Hard-to-detect faults in high-stakes applications such as automotive, data center, and high-performance computing create a critical coverage gap that cannot be easily addressed through conventional structural testing alone, and modifying existing DFT architectures to capture these remaining faults typically involves substantial costs, increased silicon area, and potential performance impacts. This paper presents a closely integrated solution combining functional fault grading with traditional testing methods. This unified strategy strengthens test coverage and enables design verification and DFT teams to work in parallel.
Chip developers face challenges in achieving high defect coverage due to complex design architectures, limited observability and controllability, the presence of analog/mixed-signal and third-party IP blocks, constraints on scan insertion, gaps between functional and structural testing, limitations of ATPG tools, and trade-offs between test time, cost, and coverage.
Functional fault grading helps address the challenges of achieving high defect coverage by identifying faults that are incidentally detected during functional testing, especially in areas where structural ATPG struggles—such as in analog/mixed-signal blocks, third-party IPs, or logic with limited observability.
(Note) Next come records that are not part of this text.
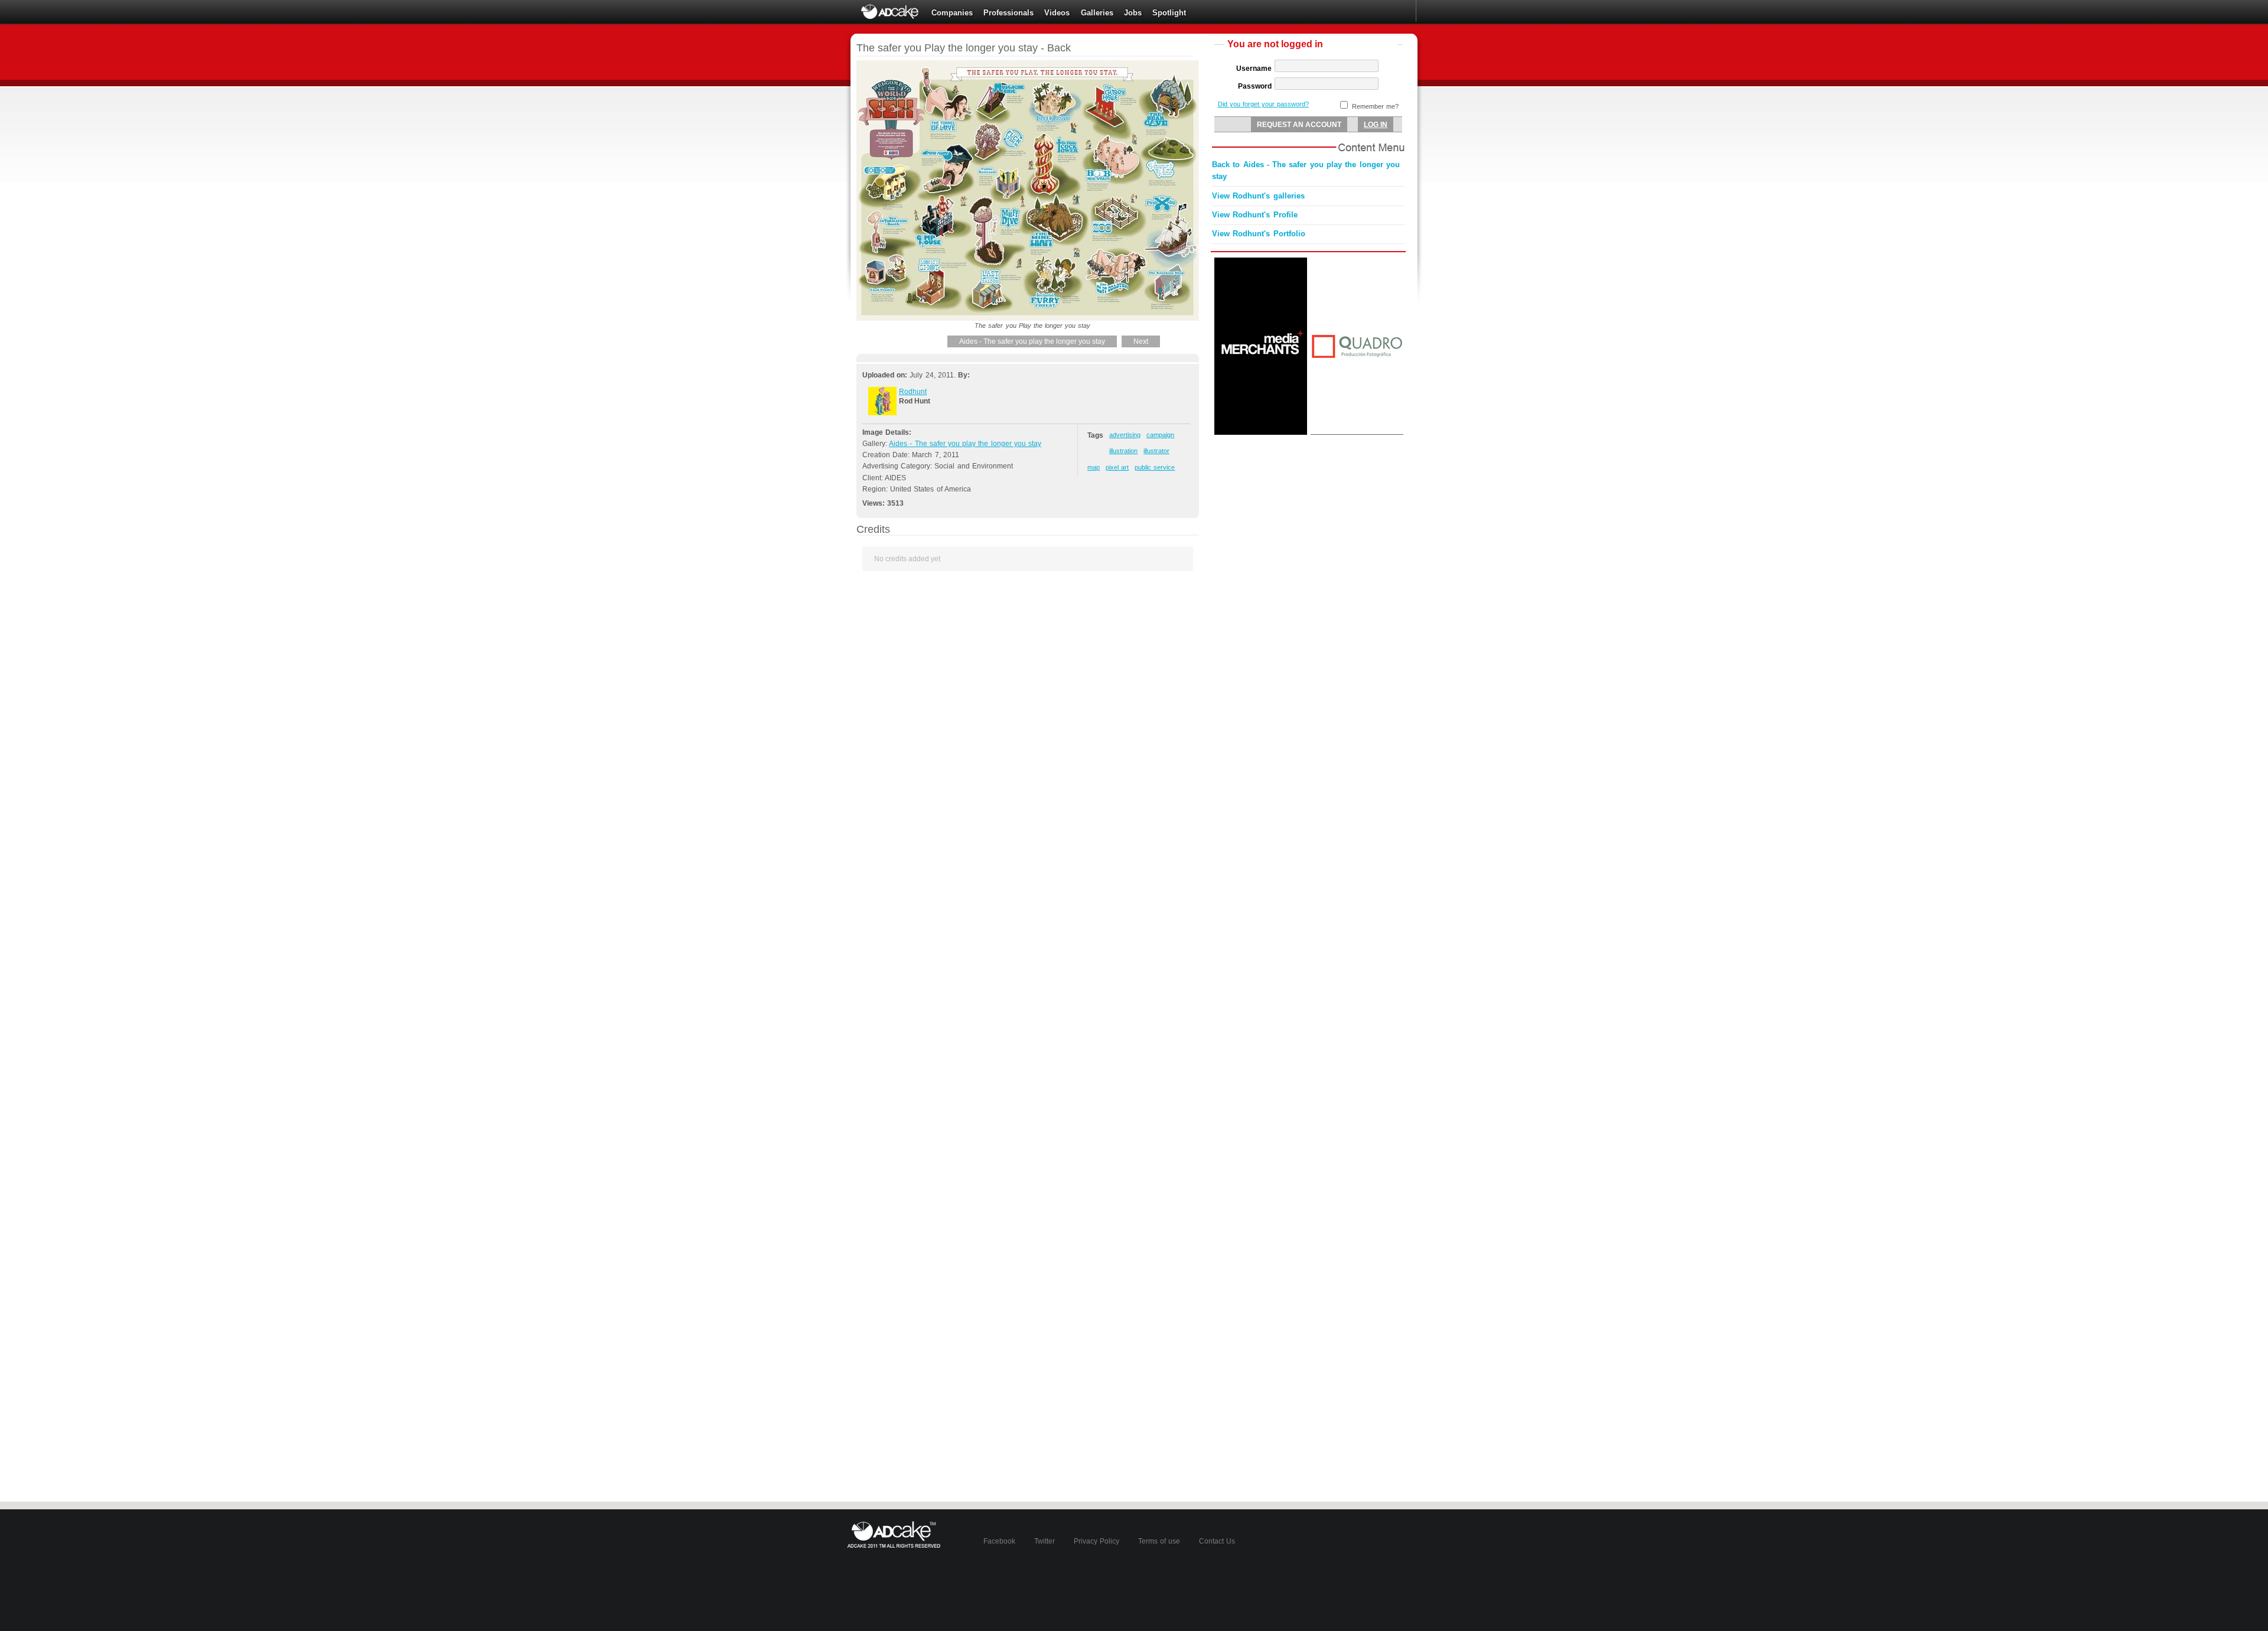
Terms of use (1159, 1541)
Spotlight (1169, 12)
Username (1254, 68)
It complements structural testing by revealing hidden coverage gaps and improving overall fault detection without requiring additional scan logic or test patterns.
The DFT methodology described in this paper incorporates a sophisticated multi-stage process where an ATPG tool first generates initial structural patterns, followed by a simulation engine producing functional patterns (from RTL or GL simulation). A fault simulator then performs fault grading on the remaining untestable faults, with the ATPG tool ultimately merging structural and functional coverage data. This unified approach ensures comprehensive coverage while optimizing test efficiency.